Hiking apps like AllTrails are also great — for hiking. The trail database is massive, the community reviews are helpful, and the topo maps are solid. If you're on foot, AllTrails is hard to beat.

The problem is that off-road driving in a vehicle isn't hiking, and it isn't road navigation. It's something different that these apps weren't designed for.

Three Things That Matter Off-Road (and Generic Apps Don't Do)

Telemetry

A GPS dot moving across a map tells you where you are. It doesn't tell you that your passenger-side tires are 8 inches higher than your driver side, or that you're pointed downhill at 24 degrees with a ravine on your left. Those numbers are what actually keep you out of trouble.

When I added live pitch and roll to Offroad Buddy and used it on my first real run, I was surprised by my own numbers. I thought I was pretty casual on a particular side slope — turned out I was at 19 degrees of roll. Not dangerous for my build, but not what I expected. The data changes how you drive, and it changes how you talk about trails afterward.

AllTrails can tell you a trail is "hard." My app can tell you the max roll recorded was 22 degrees, the max pitch was 31, and both peaks happened in the same 400-meter stretch near the halfway point. Those are different kinds of information.

Offline-First Operation

I'll keep this short because it's simple: most of the trails worth running don't have cell service. Any app that needs a data connection to function is going to fail you exactly when you're furthest from help. Offroad Buddy records everything locally — GPS, pitch, roll, elevation — with no network dependency. The only things that need connectivity are optional community features.

I made the decision early that offline wasn't a "feature" for the app — it was the baseline. Everything else had to work within that constraint.

Vehicle Context

Hiking apps and road apps have no concept of what vehicle you're in. AllTrails can't tell you whether a trail is appropriate for your stock Tacoma versus a lifted 4Runner with lockers. Offroad Buddy's clearance class system isn't perfect, but it at least answers the question "did someone in a similar build to mine successfully run this trail?" That's a meaningful signal when you're deciding whether to attempt something new.

CarPlay: More Different Than You'd Think

Most GPS apps support CarPlay. What they put on your screen is a turn-by-turn map with street names and your ETA. That's useless off-road — there are no street names, and no one cares about ETA when they're crawling.
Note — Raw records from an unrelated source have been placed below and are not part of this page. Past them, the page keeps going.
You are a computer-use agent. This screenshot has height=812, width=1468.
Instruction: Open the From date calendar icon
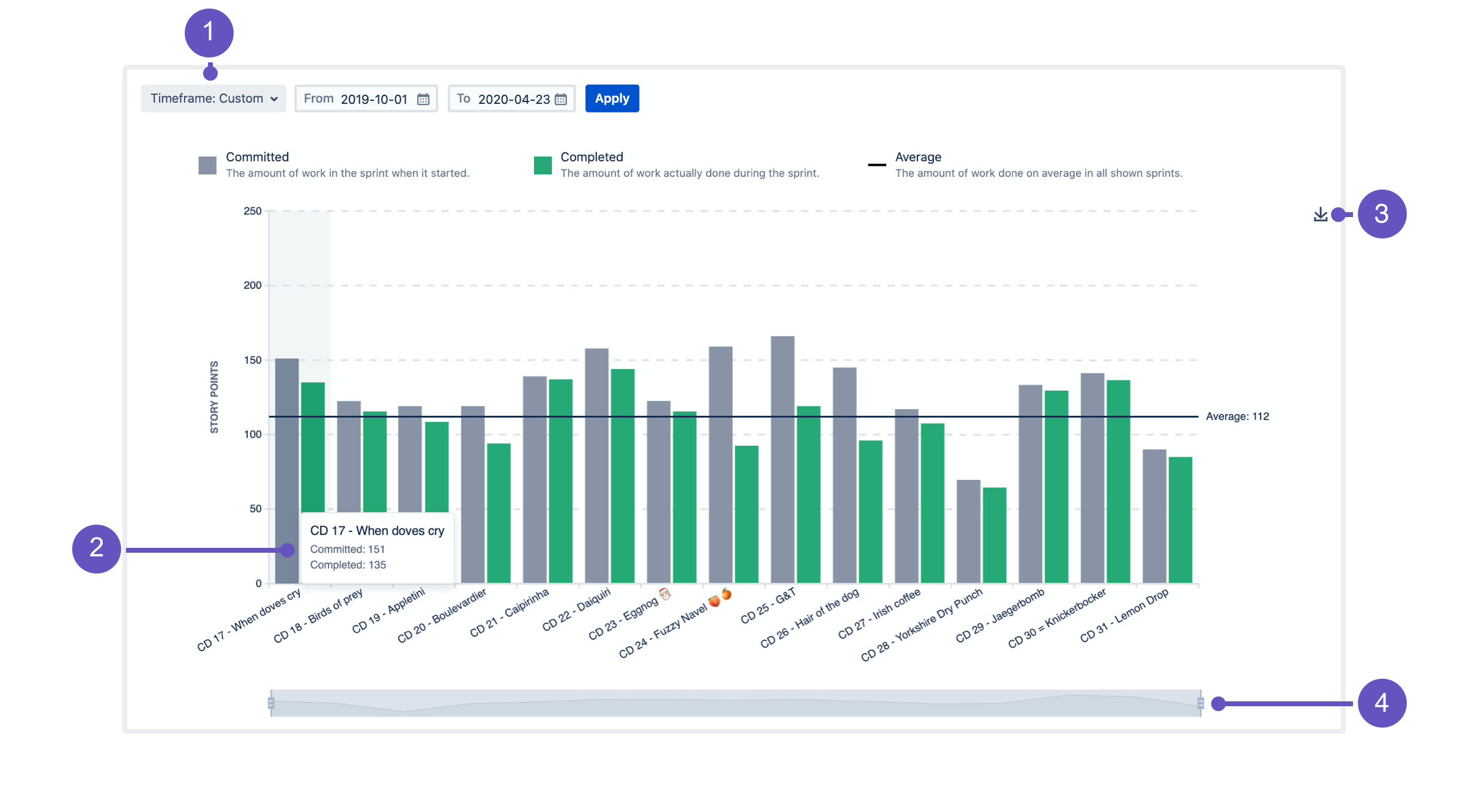point(423,99)
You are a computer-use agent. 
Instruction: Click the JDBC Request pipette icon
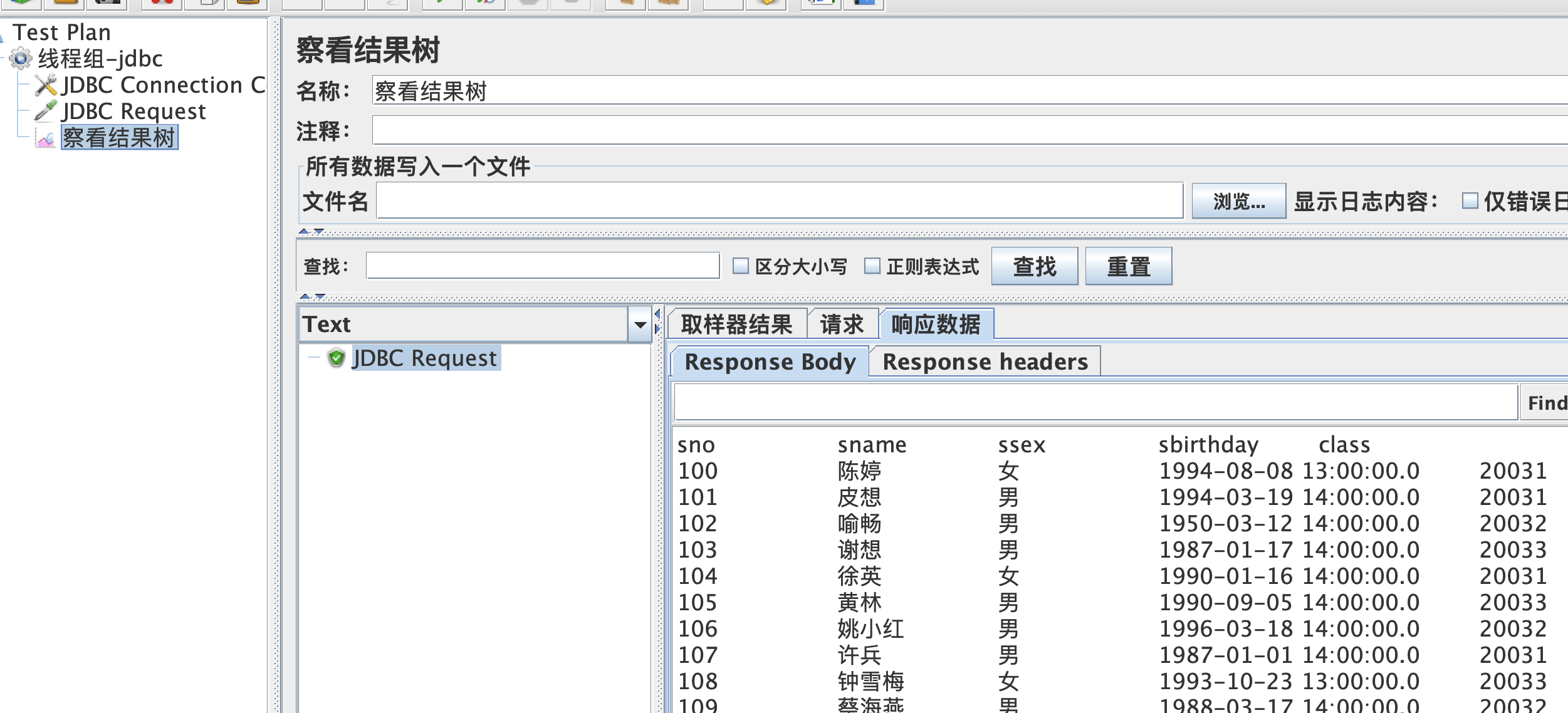(46, 112)
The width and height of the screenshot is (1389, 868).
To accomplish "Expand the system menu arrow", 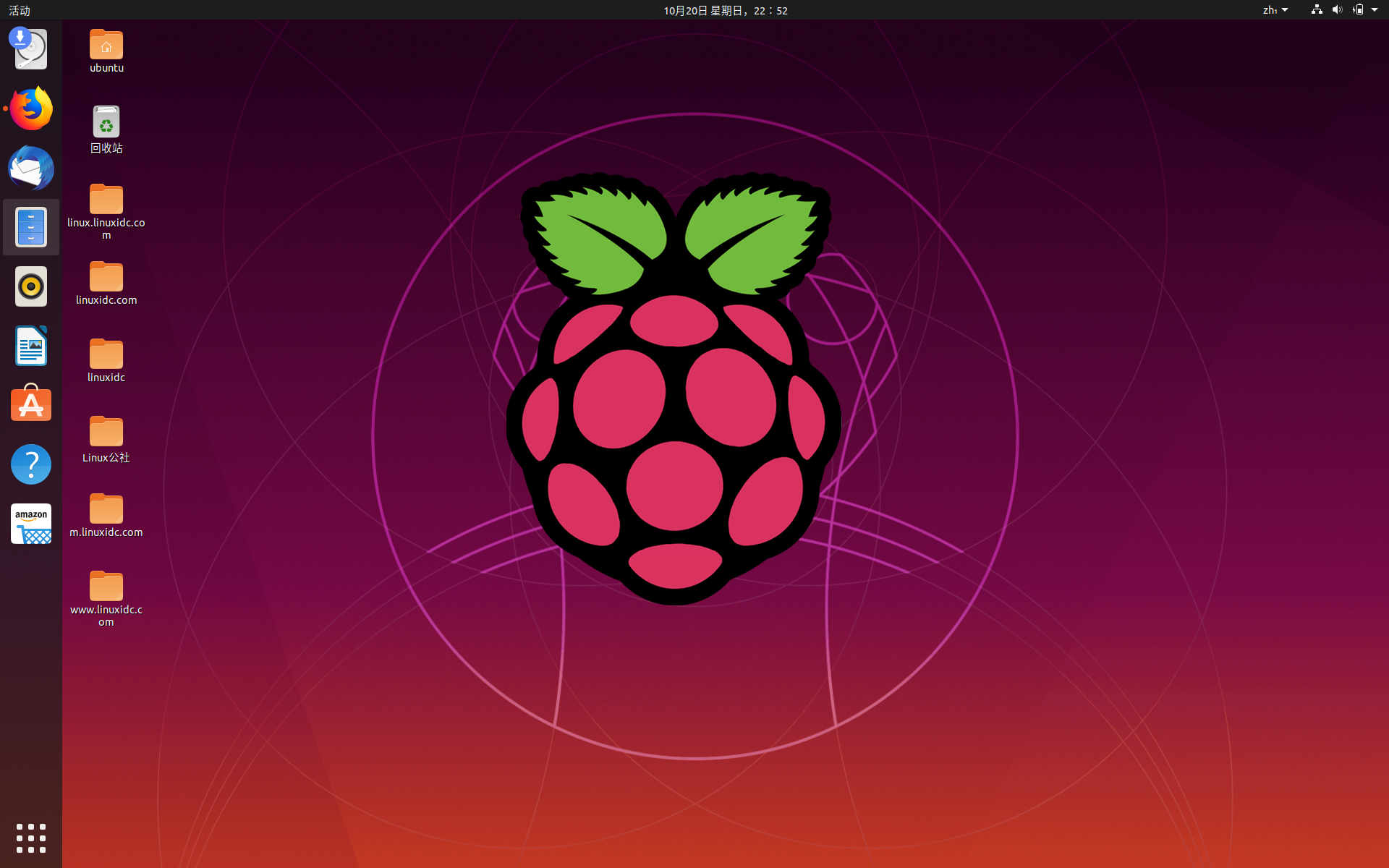I will [1375, 10].
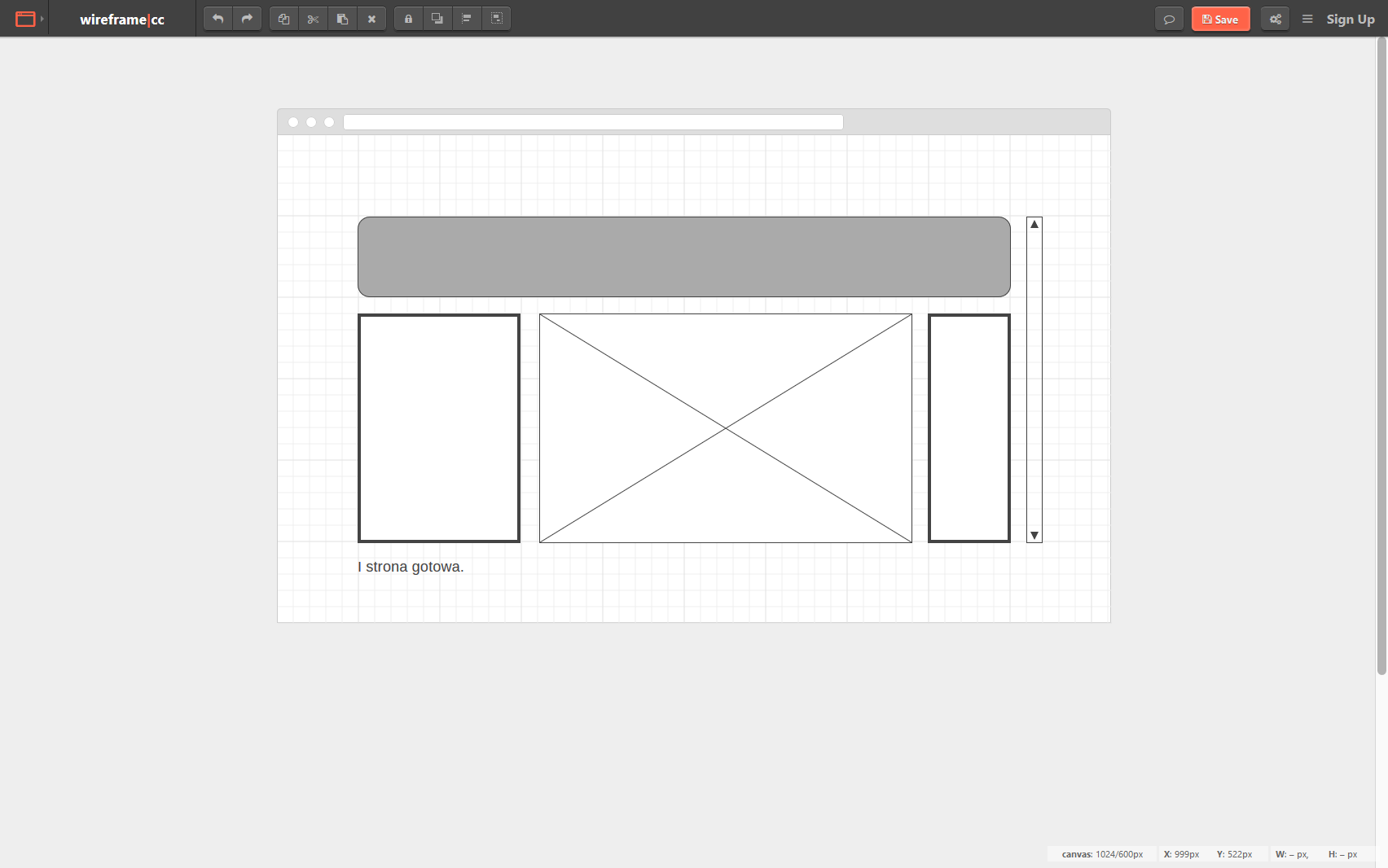Select the marquee selection icon
This screenshot has width=1388, height=868.
(497, 18)
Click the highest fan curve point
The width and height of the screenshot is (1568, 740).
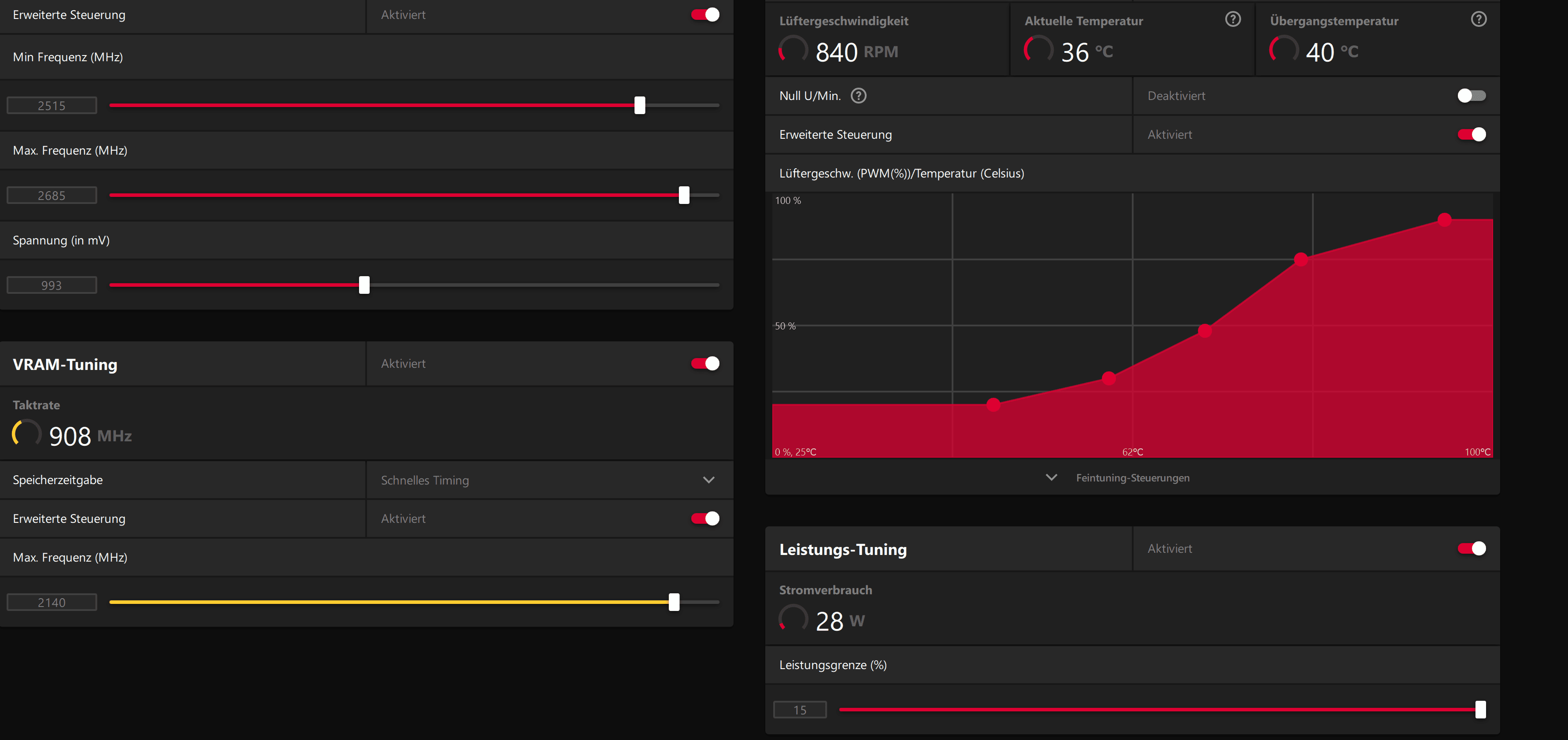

What I wanted from CarPlay was pitch and roll numbers visible while my hands were on the wheel and my eyes were on the terrain. So that's what Offroad Buddy shows: live pitch, roll, speed, altitude, and a map of where you've been. No turn-by-turn, no rerouting prompts. Just the data that matters for the terrain you're on.

The Practical Split

The way I use it: Google Maps gets me to the trailhead. Offroad Buddy takes over from there. They're not competing for the same job — they just do different things. If you're hoping one app can do both, you're going to be disappointed in both directions.

Use the right tool for the terrain. Once you're off pavement, generic GPS apps are working against you more than they're helping.